However, in May, the FDA announced that it would begin using "discretion" when enforcing its formula label requirements, leading to eight foreign companies receiving approval for their baby formula. When the FORMULA Act passed two months later, eliminating tariffs on imported formula, the supply of foreign baby formula continued to rise.
While it's difficult to say for certain that imported formula alleviated the shortage, as the closed Abbot formula factory restarted manufacturing at nearly the exact same time, the Biden Administration itself has credited foreign formula as a major reason that the crisis ended.
While the baby formula shortage has been past critical levels for several months, formula supplies remain strained, even with increased imports. "It is a far cry from the full-on crisis that existed in, say, July of this year, when a lot of store shelves were empty," Scott Lincicome, the director of the Herbert A. Stiefel Center for Trade Policy Studies at the Cato Institute told Reason, "Now for most folks out there, your local CVS might have a limited supply of formula, you might have a few specific brands or types out online, but in general you're gonna be able to make do."
This status quo is set to end shortly. The FORMULA Act will expire at the end of the year, and while the FDA will allow select formula imports until October 2025, foreign companies will be subjected to high tariffs on their product, causing price increases and likely shortages of the imported formula that so many families now rely on.
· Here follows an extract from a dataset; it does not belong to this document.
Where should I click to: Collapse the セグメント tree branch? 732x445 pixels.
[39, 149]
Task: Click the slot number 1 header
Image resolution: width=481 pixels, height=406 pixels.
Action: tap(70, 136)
"Any time you add a tax of approximately 25 percent, some of that's gonna get passed onto consumers, and domestic prices will adjust upward to match the import prices," Lincicome told Reason. "And the second thing is, any time you add a tax of that level, you're gonna get less supply. Consumers and importers, retailers in the rest of the United States will try to avoid importing more formula if they can because there's gonna be less demand for it, cause it's gonna be expensive."
Thus, instead of learning from this year's shortage and liberalizing the baby formula market to allow for more imports, the Biden administration seems set to allow the FORMULA Act to expire—allowing the market to begin returning to the same regulatory regime that made U.S. baby formula supplies so vulnerable to a shortage in the first place.
"We're essentially going right back to the screwed-up market we had," Lincicome told Reason. "We have a domestic market that's highly concentrated, and a wall that prevents import supplies, to potentially diversify a bit. And the result is, when you have a single factory closure, you essentially cripple the who market, if not collapse it."
Unnecessary regulations on baby formula imports are what caused this year's dire formula shortage in the first place. Even with supplies approaching normalcy, levying high tariffs on foreign baby formula leaves U.S. supplies at risk for another shortage—and millions of families hanging in the balance.